How DevOps teams can drive better results

With these trends in mind, how can companies see the right results from implementing a multi-cloud strategy? It starts with design, and how you can get the right goals in place for each team involved.

For instance, scaling up an application should include how to use multiple providers alongside each other from the start. However, this is not about the technical achievement of running over different providers. Approaching this as a solely technology-led project misses the point. Instead, the first goal should be how to retain flexibility and control rather than handing it over to a third party.

The second goal should be based on the added benefit of potential cost savings. Using multiple providers can reduce spending compared to relying on a hyperscale provider alone. From a technical perspective, there are some cloud services that have been commoditized, such as storage and compute. These are broadly compatible, so you can encourage your team to look at different cloud provider services alongside each other for the same function.

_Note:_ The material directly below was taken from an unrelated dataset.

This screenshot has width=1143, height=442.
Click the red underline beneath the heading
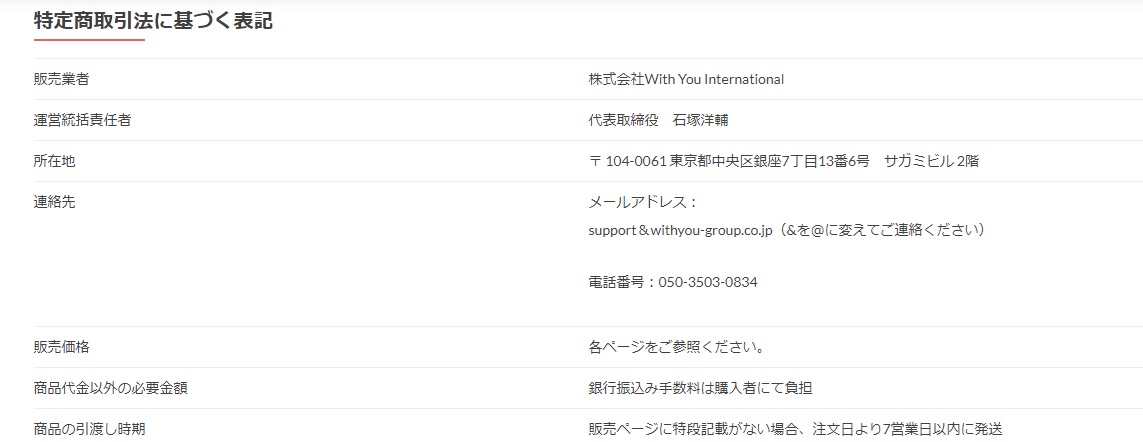point(89,40)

For example, some cloud providers have variable pricing for different locations or regions, while others adopt a flat rate structure regardless of which cloud location you choose. Picking a flat rate provider therefore reduces costs overall compared to using a single cloud provider.

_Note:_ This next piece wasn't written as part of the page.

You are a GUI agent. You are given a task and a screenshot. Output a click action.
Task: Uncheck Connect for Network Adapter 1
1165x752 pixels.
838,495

Another goal to consider is portability, where workloads can be moved from one place to another and run without any changes to the application. Software containers are designed to run on a range of services, from internal data center deployments and private cloud through to public cloud. Gartner predicted that by 2022, more than 75% of global organizations will be running containerized applications in production.

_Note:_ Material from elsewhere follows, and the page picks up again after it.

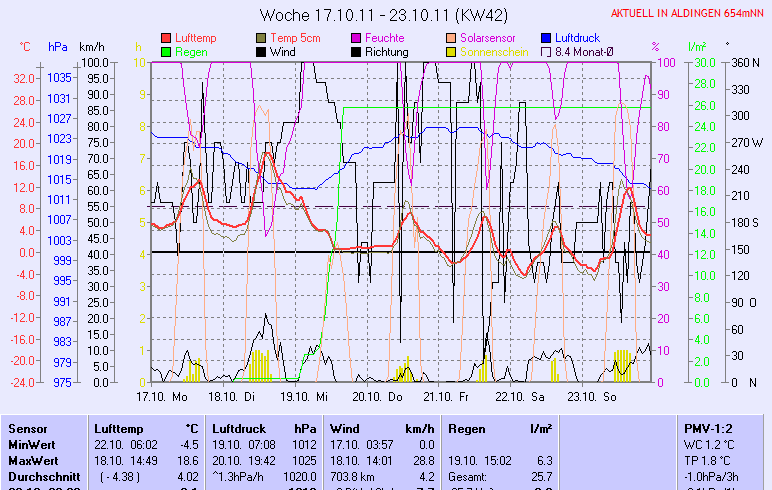Select the blue Luftdruck legend swatch
The image size is (772, 490).
point(547,38)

However, while the potential is there, these implementations are more complex and with many more moving parts. DevOps teams can therefore use orchestration tools like Kubernetes to overcome those issues.

Kubernetes is the most popular container orchestration tool to manage containers, automating many of the processes required around container management while keeping that ability to run in multiple places. Many cloud providers now have their own managed Kubernetes services to simplify this process further, so DevOps teams can concentrate on supporting those applications rather than wrestling with the infrastructure directly. This can also support more portability for containers between cloud services and between public and private cloud instances.

For developers and DevOps teams, the future for IT is about finding the best fit for their workloads. For some, this will mean going ‘all in’ on one of the giant hyperscalers. For others - especially those at smaller companies with less complex needs - smaller hyperscale providers will help them achieve this. However, more than half of companies are due to add another cloud provider to their lists of suppliers in the next year according to Accelerated Strategies.

To get the right strategy in place, teams have to understand the technical goals that they have, all the providers that can get involved (not just the big hyperscalers), and the cost models that those providers have. This can help more developers move their applications to cloud, but not at the expense of unnecessary spending or lock-in to a single provider.